■ Work required ■
The data below holds a line containing "Jump to last page of results" and a line containing "Screen dimensions: 1456x819"; please quote exactly those two lines and every line between them, and nothing else.

■ Information supplied ■
((

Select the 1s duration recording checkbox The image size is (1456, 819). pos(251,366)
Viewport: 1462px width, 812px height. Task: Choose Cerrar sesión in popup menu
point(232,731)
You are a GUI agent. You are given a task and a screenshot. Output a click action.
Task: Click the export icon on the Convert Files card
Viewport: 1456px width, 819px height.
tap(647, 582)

))
((

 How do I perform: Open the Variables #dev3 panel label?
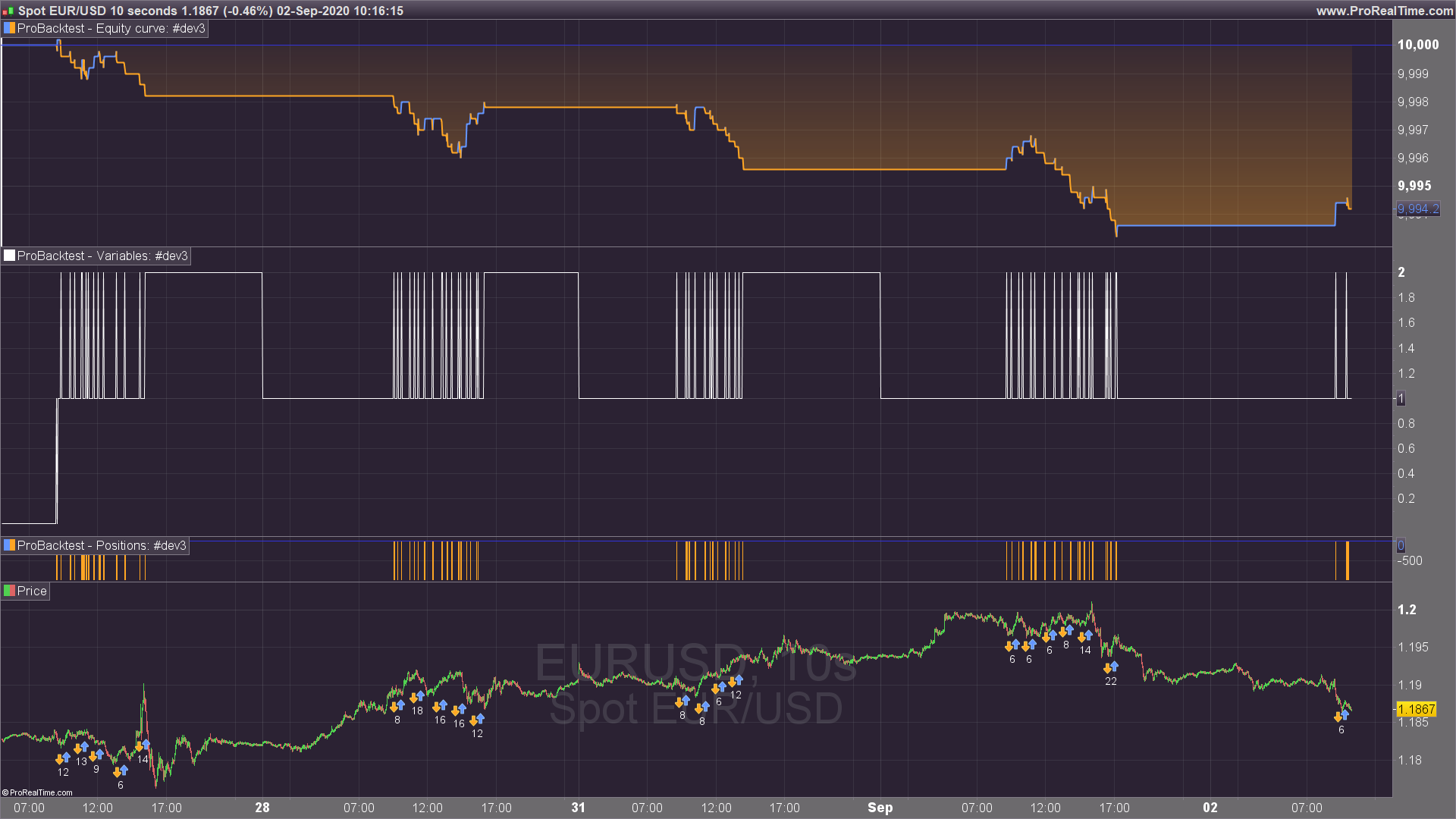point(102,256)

))
((

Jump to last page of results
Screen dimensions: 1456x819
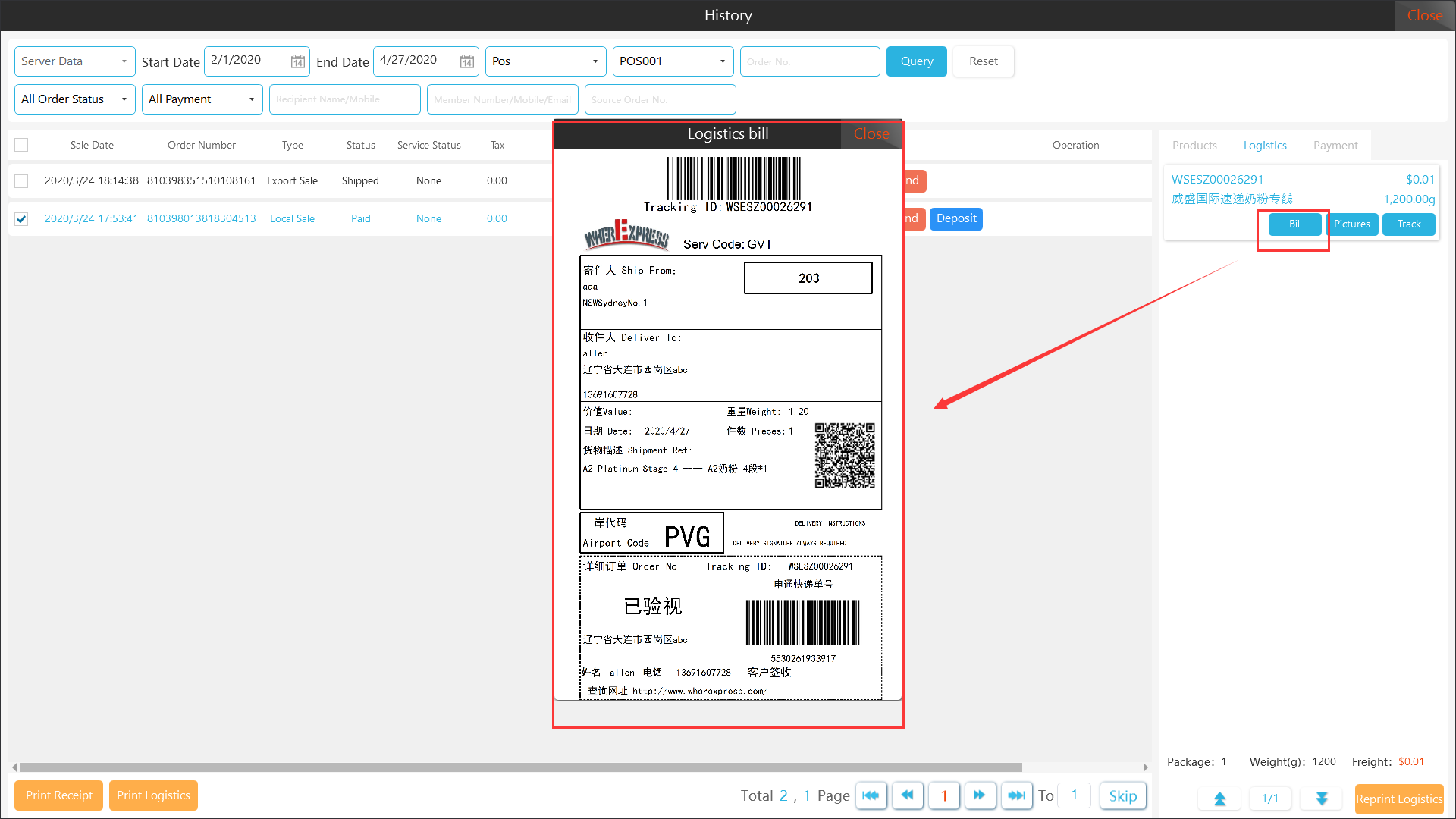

))

■ Result for this task ■
Jump to last page of results
Screen dimensions: 1456x819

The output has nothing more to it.